(Records shown):
###
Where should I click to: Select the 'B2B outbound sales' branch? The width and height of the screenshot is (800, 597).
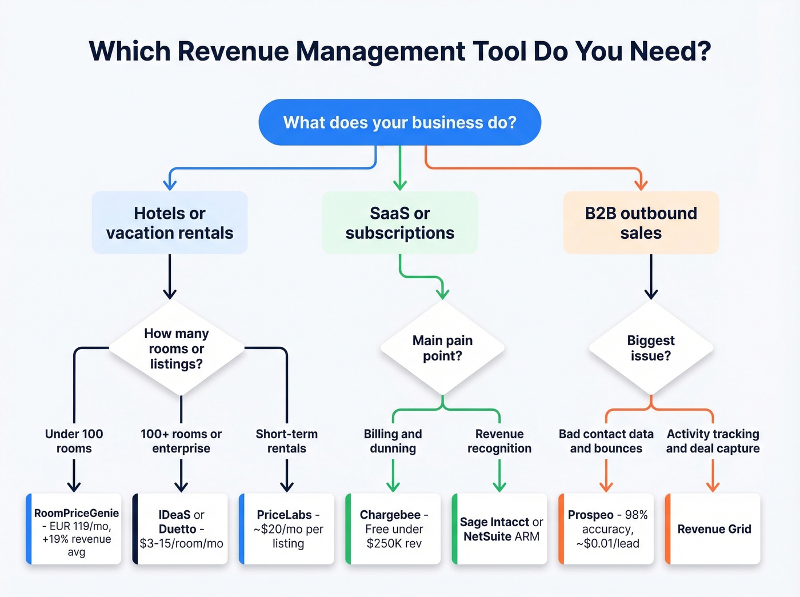641,223
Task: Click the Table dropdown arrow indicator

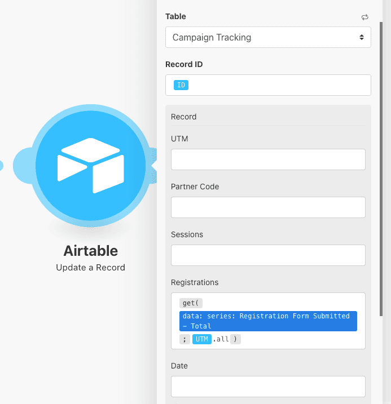Action: coord(361,38)
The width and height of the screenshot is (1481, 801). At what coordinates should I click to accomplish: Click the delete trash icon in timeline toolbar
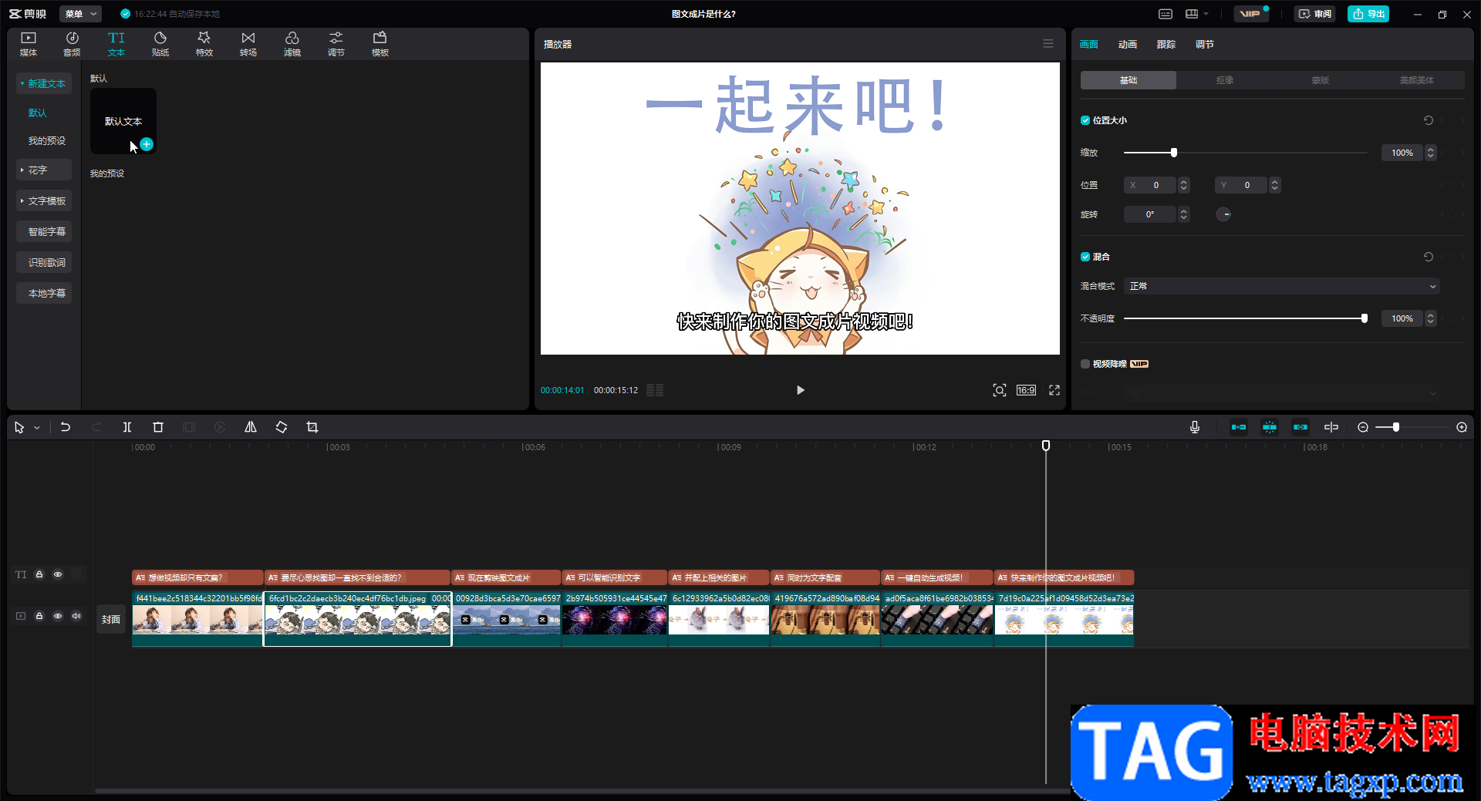click(x=158, y=427)
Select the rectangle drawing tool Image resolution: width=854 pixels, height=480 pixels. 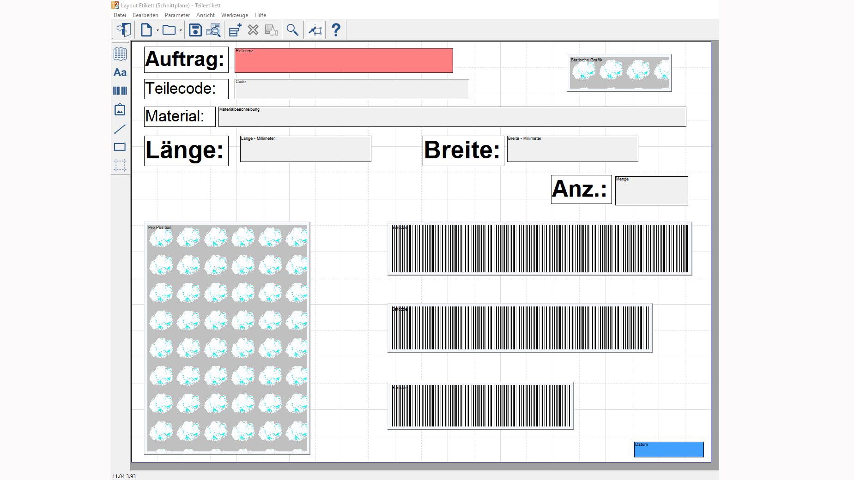[x=120, y=147]
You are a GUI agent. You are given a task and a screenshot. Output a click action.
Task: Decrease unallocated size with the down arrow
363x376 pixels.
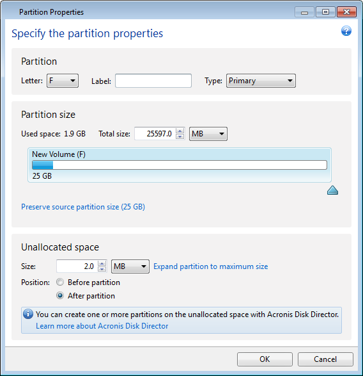tap(102, 269)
###
(Try it): What the answer must hold is the exact text of every line from the one containing "You are a GUI" through the end of the data, minus any pictures.

(Solved problem):
You are a GUI agent. You are given a task and a screenshot. Output a click action.
Task: Decrease unallocated size with the down arrow
363x376 pixels.
tap(102, 269)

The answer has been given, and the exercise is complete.